EN EL ROCÍO DE LA MAÑANA
Con el primer suspiro de la primavera
en un lugar que no puede ser otro,
tomé uno, me permití tomar,
ese primer rayo de sol
en la amplia pradera
acariciándome las manos
en el rocío de la mañana.
Sentí,
el frío de la noche escaparse
de mis pies en el instante que
floté en el amanecer del día,
por el momento empujado
sobre la brisa que sopla
del este,
despertándose
en el oeste.
Me aventuro
en el cálido resplandor
que golpea como un relámpago
en mi rostro
susurrándome
los senderos de los colibríes,
la cascada de tu ímpetu traquetea
en mi espalda
y me volteo.
Me dejo llevar
por el aire flotante
atrapada en tu sereno vientre.
Recorro
la trayectoria de la luz
que me acompaña
en el camino que me brota
al horizonte donde te encuentro.
El vórtice de tu aliento suspira
en mi rostro
y observo
la luz
iluminada
de la vida
oscura.
El edredón de tu textura me acaricia
en mis manos
congeladas
de la noche recién pasada.
El calor me guía al lugar
donde te desdoblas
en su entera tierra
que somos
el castaño rojizo
de la vida.
Kim Lemmen, de “Almas errantes” (Editorial Poesía eres tú, 2025)
La liturgia del amanecer o cómo renacer cada mañana
Hay poemas que te encuentran. Que te despiertan con la misma suavidad de ese primer rayo de sol sobre la pradera mojada. “En el rocío de la mañana” es uno de esos poemas que respiran, que laten con el pulso de alguien que ha decidido volver a nacer con cada amanecer. Kim Lemmen no escribe sobre la primavera: escribe el acto mismo de permitirse estar vivo, de “tomar” ese instante como quien sabe que la vida es una sucesión de permisos que nos damos o nos negamos. “Me permití tomar”, dice, y en esa confesión hay toda una filosofía de la existencia. Porque vivir plenamente no es un derecho automático sino una decisión, un consentimiento que debemos renovar cada día como quien renueva el aire en los pulmones.
El poema se despliega como una coreografía de sensaciones donde el cuerpo es territorio de encuentro entre el frío de la noche que se va y el calor del día que llega. Las manos acariciadas por el rocío, los pies que sienten escaparse ese frío nocturno, el rostro golpeado por el resplandor, la espalda que recibe el traqueteo de la cascada. Lemmen sabe que no somos almas incorpóreas flotando en la abstracción sino carne que tiembla, piel que recuerda, manos que pueden estar “congeladas / de la noche recién pasada”. El frío no es solo temperatura: es memoria, es todo lo que cargamos de las horas oscuras, todo lo que nos pesa cuando intentamos caminar hacia la luz. Y sin embargo, el poema no habla de superación sino de transformación, de ese momento mágico en que “floté en el amanecer del día”, suspendida entre lo que fue y lo que será, ligera como quien finalmente ha dejado ir lo innecesario.

> _Registros por procesar_
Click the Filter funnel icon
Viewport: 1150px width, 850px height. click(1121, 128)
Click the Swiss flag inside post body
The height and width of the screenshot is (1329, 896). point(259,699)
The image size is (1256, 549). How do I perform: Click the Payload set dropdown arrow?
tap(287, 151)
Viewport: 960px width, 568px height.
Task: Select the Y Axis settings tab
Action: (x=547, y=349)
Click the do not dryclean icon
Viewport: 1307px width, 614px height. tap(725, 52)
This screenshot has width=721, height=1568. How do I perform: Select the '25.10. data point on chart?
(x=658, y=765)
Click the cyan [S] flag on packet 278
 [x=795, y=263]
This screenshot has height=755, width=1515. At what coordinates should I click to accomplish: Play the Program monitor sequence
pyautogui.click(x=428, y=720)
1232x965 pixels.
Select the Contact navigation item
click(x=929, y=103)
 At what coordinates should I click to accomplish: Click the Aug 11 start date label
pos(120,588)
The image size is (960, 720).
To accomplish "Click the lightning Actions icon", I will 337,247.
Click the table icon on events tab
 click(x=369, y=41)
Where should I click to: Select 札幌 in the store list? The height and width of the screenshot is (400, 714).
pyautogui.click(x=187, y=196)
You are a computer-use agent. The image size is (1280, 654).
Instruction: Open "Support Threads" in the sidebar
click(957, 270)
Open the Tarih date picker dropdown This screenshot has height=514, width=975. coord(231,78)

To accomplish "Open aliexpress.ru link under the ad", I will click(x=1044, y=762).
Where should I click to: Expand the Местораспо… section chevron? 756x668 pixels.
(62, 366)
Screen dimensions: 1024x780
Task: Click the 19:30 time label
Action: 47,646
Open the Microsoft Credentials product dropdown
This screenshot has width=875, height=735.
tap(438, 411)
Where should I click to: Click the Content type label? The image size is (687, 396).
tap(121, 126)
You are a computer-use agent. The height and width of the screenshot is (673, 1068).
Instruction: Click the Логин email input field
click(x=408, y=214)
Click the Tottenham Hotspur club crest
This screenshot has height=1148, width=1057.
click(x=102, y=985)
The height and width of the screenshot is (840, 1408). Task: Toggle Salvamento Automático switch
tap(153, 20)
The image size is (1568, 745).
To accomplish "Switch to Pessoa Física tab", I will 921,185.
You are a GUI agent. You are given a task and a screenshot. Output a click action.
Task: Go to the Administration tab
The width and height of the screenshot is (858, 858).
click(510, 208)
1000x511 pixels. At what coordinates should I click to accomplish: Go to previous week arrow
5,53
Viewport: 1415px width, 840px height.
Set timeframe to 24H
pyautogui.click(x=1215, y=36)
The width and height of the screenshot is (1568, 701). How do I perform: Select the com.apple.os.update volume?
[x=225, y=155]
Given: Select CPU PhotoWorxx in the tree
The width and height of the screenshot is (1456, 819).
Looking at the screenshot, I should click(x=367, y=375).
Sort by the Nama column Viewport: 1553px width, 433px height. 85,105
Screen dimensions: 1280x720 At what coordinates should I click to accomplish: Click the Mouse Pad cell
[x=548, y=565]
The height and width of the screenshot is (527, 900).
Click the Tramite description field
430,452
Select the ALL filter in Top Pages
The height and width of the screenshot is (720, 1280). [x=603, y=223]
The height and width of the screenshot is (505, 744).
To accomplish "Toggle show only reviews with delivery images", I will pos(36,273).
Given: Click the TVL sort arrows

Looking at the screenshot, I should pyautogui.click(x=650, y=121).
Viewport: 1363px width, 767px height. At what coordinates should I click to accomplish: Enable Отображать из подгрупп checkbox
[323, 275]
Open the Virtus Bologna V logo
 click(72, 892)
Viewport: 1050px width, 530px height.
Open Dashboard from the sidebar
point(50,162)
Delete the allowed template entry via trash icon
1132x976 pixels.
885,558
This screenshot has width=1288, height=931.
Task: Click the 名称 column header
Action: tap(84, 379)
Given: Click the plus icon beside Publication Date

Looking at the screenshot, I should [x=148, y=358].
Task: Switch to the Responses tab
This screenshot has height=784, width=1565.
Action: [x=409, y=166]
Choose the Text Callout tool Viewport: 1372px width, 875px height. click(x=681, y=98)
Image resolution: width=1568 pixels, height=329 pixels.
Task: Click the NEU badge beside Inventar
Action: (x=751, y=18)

> _Objetivos_
[1] Reemplaza "edredón" por "manto" al reproducir el fragmento del artículo que va desde "El vórtice de" hasta "noche recién pasada.".
[2] Entrega como tabla Markdown las líneas de los registros que van desde la que contiene "Click the cyan [S] flag on packet 278" hasta la que contiene "pyautogui.click(x=1215, y=36)", ambas incluidas, con las columnas Nº y Línea, numerando las filas y omitiendo las líneas en blanco.
El artículo y los registros proceden de fuentes distintas.

> _Tareas resueltas_
[1]
El vórtice de tu aliento suspira
en mi rostro
y observo
la luz
iluminada
de la vida
oscura.
El manto de tu textura me acaricia
en mis manos
congeladas
de la noche recién pasada.

[2]
| Nº | Línea |
|---|---|
| 1 | Click the cyan [S] flag on packet 278 |
| 2 |  [x=795, y=263] |
| 3 | This screenshot has height=755, width=1515. At what coordinates should I click to accomplish: Play the Program monitor sequence |
| 4 | pyautogui.click(x=428, y=720) |
| 5 | 1232x965 pixels. |
| 6 | Select the Contact navigation item |
| 7 | click(x=929, y=103) |
| 8 |  At what coordinates should I click to accomplish: Click the Aug 11 start date label |
| 9 | pos(120,588) |
| 10 | The image size is (960, 720). |
| 11 | To accomplish "Click the lightning Actions icon", I will 337,247. |
| 12 | Click the table icon on events tab |
| 13 |  click(x=369, y=41) |
| 14 | Where should I click to: Select 札幌 in the store list? The height and width of the screenshot is (400, 714). |
| 15 | pyautogui.click(x=187, y=196) |
| 16 | You are a computer-use agent. The image size is (1280, 654). |
| 17 | Instruction: Open "Support Threads" in the sidebar |
| 18 | click(957, 270) |
| 19 | Open the Tarih date picker dropdown This screenshot has height=514, width=975. coord(231,78) |
| 20 | To accomplish "Open aliexpress.ru link under the ad", I will click(x=1044, y=762). |
| 21 | Where should I click to: Expand the Местораспо… section chevron? 756x668 pixels. |
| 22 | (62, 366) |
| 23 | Screen dimensions: 1024x780 |
| 24 | Task: Click the 19:30 time label |
| 25 | Action: 47,646 |
| 26 | Open the Microsoft Credentials product dropdown |
| 27 | This screenshot has width=875, height=735. |
| 28 | tap(438, 411) |
| 29 | Where should I click to: Click the Content type label? The image size is (687, 396). |
| 30 | tap(121, 126) |
| 31 | You are a computer-use agent. The height and width of the screenshot is (673, 1068). |
| 32 | Instruction: Click the Логин email input field |
| 33 | click(x=408, y=214) |
| 34 | Click the Tottenham Hotspur club crest |
| 35 | This screenshot has height=1148, width=1057. |
| 36 | click(x=102, y=985) |
| 37 | The height and width of the screenshot is (840, 1408). Task: Toggle Salvamento Automático switch |
| 38 | tap(153, 20) |
| 39 | The image size is (1568, 745). |
| 40 | To accomplish "Switch to Pessoa Física tab", I will 921,185. |
| 41 | You are a GUI agent. You are given a task and a screenshot. Output a click action. |
| 42 | Task: Go to the Administration tab |
| 43 | The width and height of the screenshot is (858, 858). |
| 44 | click(510, 208) |
| 45 | 1000x511 pixels. At what coordinates should I click to accomplish: Go to previous week arrow |
| 46 | 5,53 |
| 47 | Viewport: 1415px width, 840px height. |
| 48 | Set timeframe to 24H |
| 49 | pyautogui.click(x=1215, y=36) |